Friday, October 31, 2014

Hello Kitty Drunk Driver

Happy All Hallows’ Eve. 

This woman should be Darth Vader’s running mate from my previous post. She was pulled over for drunk driving in a Hello Kitty outfit.


mugshots are public domain


Cosplayer hint: Nothing screams sober to the police like driving down the wrong side of the road while wearing a Hello Kitty costume. 

Tuesday, October 28, 2014

Darth Denied

Darth Vader was turned away from the polls in Ukraine because he wouldn’t remove his mask.



The only person in this whole thing who smiles is a young woman in a knit cap when Darth brushes past her. Everyone else takes it so seriously.  

Friday, October 17, 2014

Marissa Meyer’s Writing Process

Marissa Meyer, author of Cinder, has posted her writing process from idea to finished book. 

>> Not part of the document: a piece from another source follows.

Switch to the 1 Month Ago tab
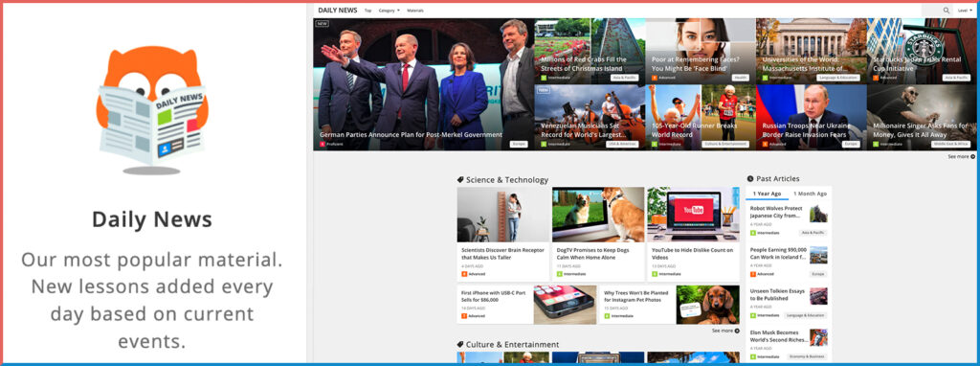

She describes in detail such things as outlining, using Scrivener (I still use Word), how to take criticism from beta readers, and the publisher’s editorial process. Her first installment is here. Her overall blog is here.

I met Marissa Meyer last year when she spoke at the Bothell Library. Instead of simply reading from a manuscript, she regaled us with older versions of fairy stories, as I described in my blog post.


personal photo 


So if you hear that Marissa Meyer is speaking in your area, be sure to go see her! 

Tuesday, October 14, 2014

Ripping the Mask off of Movie Composers

Who really composed the score for Frozen?

If you go to the site for The Score and page down to the recording of “The Orchestrator” episode, listen to the first eleven minutes (or click to the third segment and listen to the first five minutes). It will change your view of movie scores forever. Some of these great movie composers send a file with the most bare bones of a score to an orchestrator, and the orchestrator actually fills it out or cuts it back, then he writes the actual written score composed of notes for all the different instruments in the orchestra.


image by August Hogn

That demo the orchestrator was given for “For the First Time” was a joke.

This rips the mask off of some the supposedly great composers in the business. The closest comparison is when a movie script is handed to a novelist who works closely with the movie business, and he proceeds to take a 90 page script and turn it into a novel of 300+ pages.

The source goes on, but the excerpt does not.